I updated a very popular blog post I made several years ago with some little additions and corrections that I think make the process of creating a user defined function (e.g. a custom function to use in Excel formulas) easier to create in Visual Studio and .NET

http://blogs.msdn.com/eric_carter/archive/2004/12/01/writing-user-defined-functions-for-excel-in-net.aspx

Here are the major changes to the article:

1) I've decided to recommend that you use the Guid attribute and generate a GUID using Generate GUID from Visual Studio Tools menu.  This makes debugging and troubleshooting any issues that come up easier as omitting this causes Visual Studio to generate new guids as you work with your project.  This makes it easier to search the registry for your automation add-in since it will always be listed under the GUID you specify.
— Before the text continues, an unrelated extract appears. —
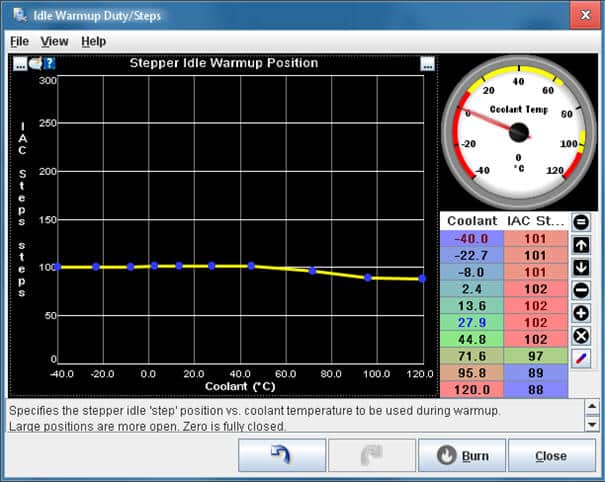Screen dimensions: 605x482
Task: Open the Help menu
Action: [x=93, y=41]
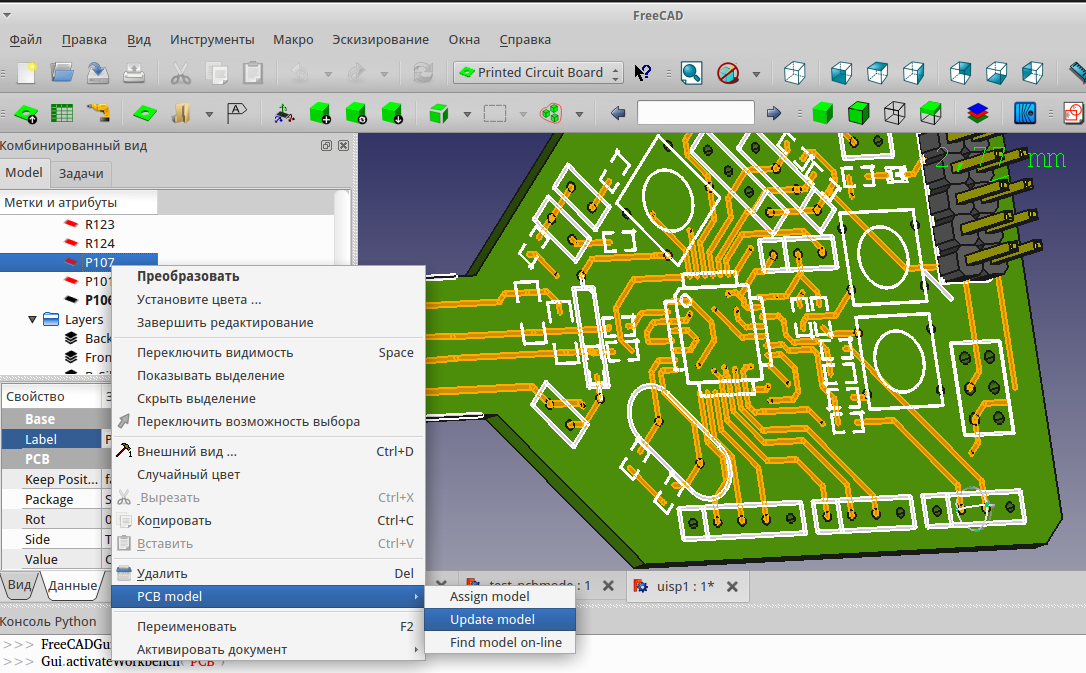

2) I've changed the "RegisterFunction" code to write to the registry to the InProcServer32 key the full path to mscoree.dll.  This will fix the previous issue where Excel would complain about not being able to find mscoree.dll because regasm.exe (the tool that gets run when you check the Register for COM Interop box in Visual Studio) was only registering "mscoree.dll" rather than the full path such as "c:\windows\system32\mscoree.dll".  The interesting thing about this issue is that the automation add-in would still work if you ignored the dialog where Excel complained, but it was annoying none the less.

3) I provide instructions on how to make Register for COM interop work on Vista.  Basically, you need to run Visual Studio as Administrator because the registration that is done of the add-in requires elevated privileges.

4) I provide the steps for finding the Automation Servers dialog in Excel 2007--it is pretty deeply buried with the new Ribbon UI.

5) I fixed a typo that an observant reader pointed out about area being height * width, not height + width (doh!)

Happy user defined function writing!